The Rainiers are an institution in the city of Tacoma. Even if they are partially owned by Nick Lachey(doh!).



At one point during the game, around the fourth inning or so, Dianna beat feet to the concessions stand to snag a chicken sandwich and lemony frutista freeze...okay, I know that's Taco Bell, but I don't know what else to call it.



The chicken sandwich was very dry(sorry Dianna, I stole a bite while you weren't looking...such a trusting woman).



But I digress(digest?). While Dianna was out getting her Chicken Sandwich, suddenly I became aware of a soft hand, slowly sliding from the back of my neck to around my left shoulder. I turn to see a 6'7" reindeer sidled up next to me.



Not one to be easily embarrased, I upped the ante on this touchy feely mascot and took his hand in mine.



Next thing I knew, he copped a feel on my right pec(I NEED AN ADULT!).



Great googley, moogley.



As I attempted to suppress my memory of being touched inappropriately by Rhubarb the Reindeer, I watched Ryan Rowland-Smith pitch a scoreless, two-hit, seven-plus inning gem of a game.



He could have pitched nine, were it not for relief pitcher Cezar Jimenez, who is on rehab assignment and needed to get some work in.



Rowland-Smith will be called up to the Mariners, and soon. It's only a matter of time, especially now that Brandon Morrow has (FINALLY) been sent back down to develop something other than his trademark "right-in-the-wheel-house" fastball. The big Aussie is coming off two stellar performances in Triple-A ball against Salt Lake and Portland, and appears poised to make his comeback to the majors.

Brief A:
In the post about the Rainiers game, which pitcher threw the scoreless, two-hit, seven-plus inning game?
Brief B:
From the post about the Rainiers game, quote word for word the stretch that opens with the words containing "At one point" and closes with "a trusting woman).".

Provided material:
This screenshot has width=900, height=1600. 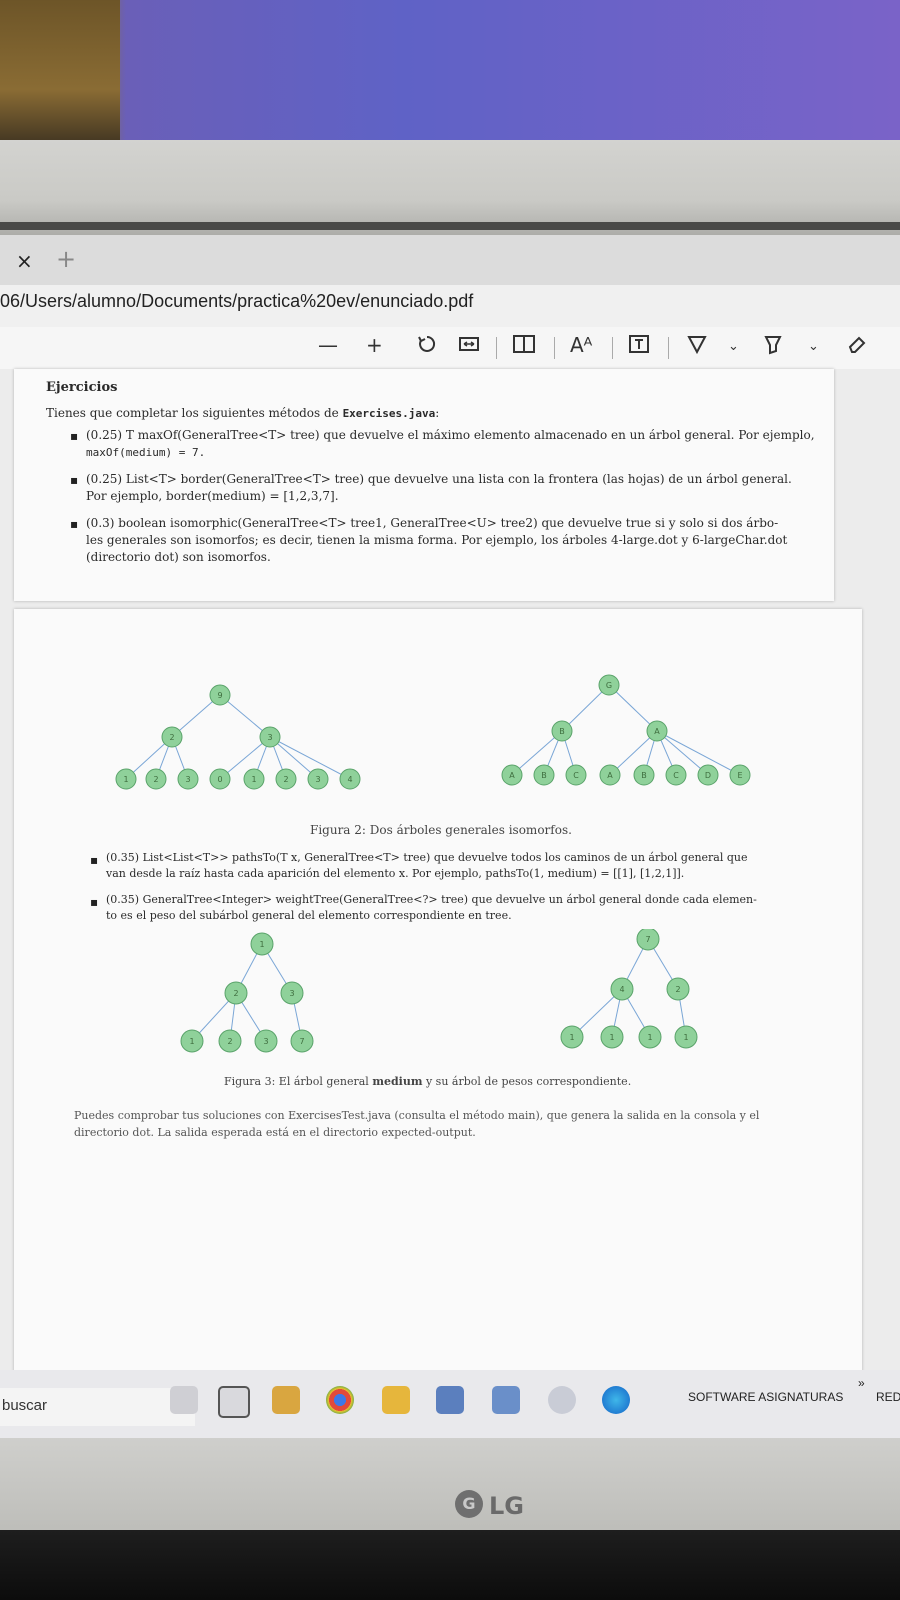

Written response A:
Ryan Rowland-Smith

Written response B:
At one point during the game, around the fourth inning or so, Dianna beat feet to the concessions stand to snag a chicken sandwich and lemony frutista freeze...okay, I know that's Taco Bell, but I don't know what else to call it.



The chicken sandwich was very dry(sorry Dianna, I stole a bite while you weren't looking...such a trusting woman).